Não se pode, no entanto, descartar um ataque militar à Venezuela pelo exército ou mercenários dos EUA

A ameaça dos EUA dá carta branca às operações militares de mercenários contra membros do governo venezuelano, e tenta fortalecer o apoio político internacional ao bloqueio econômico que estava se enfraquecendo devido a pandemia, e reanimar o quadro interno da oposição que estava debilitada como nunca esteve após o último fracasso.

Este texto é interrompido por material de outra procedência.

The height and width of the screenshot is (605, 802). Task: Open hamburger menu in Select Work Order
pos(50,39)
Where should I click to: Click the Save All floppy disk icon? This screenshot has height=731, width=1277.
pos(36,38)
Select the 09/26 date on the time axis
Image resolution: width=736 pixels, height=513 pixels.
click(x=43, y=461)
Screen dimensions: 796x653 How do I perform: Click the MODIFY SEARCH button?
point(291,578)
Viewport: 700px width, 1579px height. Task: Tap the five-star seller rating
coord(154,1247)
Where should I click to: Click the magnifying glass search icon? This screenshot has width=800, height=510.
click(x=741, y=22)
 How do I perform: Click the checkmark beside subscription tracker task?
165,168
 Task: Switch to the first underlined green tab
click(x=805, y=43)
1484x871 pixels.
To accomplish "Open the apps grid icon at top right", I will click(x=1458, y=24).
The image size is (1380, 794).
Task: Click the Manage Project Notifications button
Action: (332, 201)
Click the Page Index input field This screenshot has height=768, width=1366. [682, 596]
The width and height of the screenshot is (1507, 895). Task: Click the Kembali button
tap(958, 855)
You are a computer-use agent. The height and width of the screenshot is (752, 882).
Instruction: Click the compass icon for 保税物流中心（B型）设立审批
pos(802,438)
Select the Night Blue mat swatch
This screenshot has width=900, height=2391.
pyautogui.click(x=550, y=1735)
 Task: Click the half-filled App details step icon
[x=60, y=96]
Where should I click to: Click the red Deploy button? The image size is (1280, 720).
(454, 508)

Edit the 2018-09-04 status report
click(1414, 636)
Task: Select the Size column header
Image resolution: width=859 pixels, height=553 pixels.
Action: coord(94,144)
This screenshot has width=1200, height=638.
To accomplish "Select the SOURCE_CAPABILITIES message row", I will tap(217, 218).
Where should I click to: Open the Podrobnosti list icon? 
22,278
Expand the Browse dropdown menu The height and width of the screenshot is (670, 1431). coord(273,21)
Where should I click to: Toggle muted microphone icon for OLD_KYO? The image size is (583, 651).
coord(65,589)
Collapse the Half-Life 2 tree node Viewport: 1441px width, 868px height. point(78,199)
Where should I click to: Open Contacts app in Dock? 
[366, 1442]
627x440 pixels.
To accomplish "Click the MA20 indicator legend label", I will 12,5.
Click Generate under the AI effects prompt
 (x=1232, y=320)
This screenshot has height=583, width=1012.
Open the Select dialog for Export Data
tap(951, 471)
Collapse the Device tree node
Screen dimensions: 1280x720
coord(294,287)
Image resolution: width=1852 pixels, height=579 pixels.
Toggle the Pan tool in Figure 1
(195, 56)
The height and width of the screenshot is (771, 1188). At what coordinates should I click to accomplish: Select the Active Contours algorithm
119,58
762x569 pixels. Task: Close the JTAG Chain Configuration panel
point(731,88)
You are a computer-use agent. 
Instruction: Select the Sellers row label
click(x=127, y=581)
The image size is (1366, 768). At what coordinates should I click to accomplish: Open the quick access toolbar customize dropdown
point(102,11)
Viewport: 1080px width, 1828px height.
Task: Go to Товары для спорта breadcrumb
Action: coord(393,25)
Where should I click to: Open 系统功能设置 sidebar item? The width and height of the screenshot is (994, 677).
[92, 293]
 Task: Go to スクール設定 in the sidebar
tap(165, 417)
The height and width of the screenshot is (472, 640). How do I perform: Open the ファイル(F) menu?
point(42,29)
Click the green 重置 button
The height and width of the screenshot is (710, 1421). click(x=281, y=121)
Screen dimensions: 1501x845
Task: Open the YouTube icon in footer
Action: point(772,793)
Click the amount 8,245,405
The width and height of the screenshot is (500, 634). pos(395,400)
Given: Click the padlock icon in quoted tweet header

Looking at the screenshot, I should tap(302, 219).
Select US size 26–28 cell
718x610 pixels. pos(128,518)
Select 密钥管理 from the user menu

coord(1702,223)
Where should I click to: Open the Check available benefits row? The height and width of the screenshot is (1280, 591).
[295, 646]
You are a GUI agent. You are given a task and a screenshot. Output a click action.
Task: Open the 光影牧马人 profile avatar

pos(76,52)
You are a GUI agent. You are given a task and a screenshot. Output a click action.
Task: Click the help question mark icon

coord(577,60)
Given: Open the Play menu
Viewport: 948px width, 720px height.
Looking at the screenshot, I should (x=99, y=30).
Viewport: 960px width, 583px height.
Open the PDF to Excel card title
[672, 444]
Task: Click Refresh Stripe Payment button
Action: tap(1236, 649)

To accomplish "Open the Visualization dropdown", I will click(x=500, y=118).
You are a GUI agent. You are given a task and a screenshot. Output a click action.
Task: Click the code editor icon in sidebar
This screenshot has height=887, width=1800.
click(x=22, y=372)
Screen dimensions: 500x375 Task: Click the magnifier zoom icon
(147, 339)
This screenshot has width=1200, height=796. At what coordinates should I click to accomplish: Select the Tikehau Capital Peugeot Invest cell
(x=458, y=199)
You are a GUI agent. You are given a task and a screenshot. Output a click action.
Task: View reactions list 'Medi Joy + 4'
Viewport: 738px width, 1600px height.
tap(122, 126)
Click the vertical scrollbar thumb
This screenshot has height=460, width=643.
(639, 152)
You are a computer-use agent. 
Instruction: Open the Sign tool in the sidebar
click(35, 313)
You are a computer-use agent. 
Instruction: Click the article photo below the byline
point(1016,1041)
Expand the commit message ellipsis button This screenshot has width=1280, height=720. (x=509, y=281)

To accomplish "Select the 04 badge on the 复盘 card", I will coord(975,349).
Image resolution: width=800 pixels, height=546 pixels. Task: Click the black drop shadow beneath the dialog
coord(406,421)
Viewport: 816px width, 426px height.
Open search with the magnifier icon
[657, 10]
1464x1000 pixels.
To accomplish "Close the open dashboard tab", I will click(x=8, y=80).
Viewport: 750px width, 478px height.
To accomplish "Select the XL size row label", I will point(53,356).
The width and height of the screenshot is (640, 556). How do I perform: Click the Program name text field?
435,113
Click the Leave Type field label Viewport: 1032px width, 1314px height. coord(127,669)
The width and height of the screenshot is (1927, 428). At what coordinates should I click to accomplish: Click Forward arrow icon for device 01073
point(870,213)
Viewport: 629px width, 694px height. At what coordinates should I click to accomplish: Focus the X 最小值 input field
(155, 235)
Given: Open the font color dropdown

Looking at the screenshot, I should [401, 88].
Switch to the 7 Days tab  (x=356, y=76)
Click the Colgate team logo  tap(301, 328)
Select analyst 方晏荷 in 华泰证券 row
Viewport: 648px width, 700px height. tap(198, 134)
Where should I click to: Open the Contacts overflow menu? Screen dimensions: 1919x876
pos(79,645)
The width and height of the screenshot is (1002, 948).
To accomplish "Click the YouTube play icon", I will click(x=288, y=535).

Não se pode, no entanto, descartar um ataque militar à Venezuela pelo exército ou mercenários dos EUA – que é o exército paralelo usado em conflitos em todo Oriente Médio – enquanto o povo venezuelano esteja envolvido em derrotar a ameaça do corona vírus. A solidariedade internacional deve estar atenta a esta ameaça. A vantagem militar americana sobre a Venezuela é óbvia, mas até agora a força do povo venezuelano e da revolução bolivariana saiu ilesa frente a todos os ataques. Pode ser então que os Estados Unidos se deem com as pedras nos dentes, e a força da revolução bolivariana poderá transformá-los em poeira, tal como fez o povo vietnamita na década de 1970.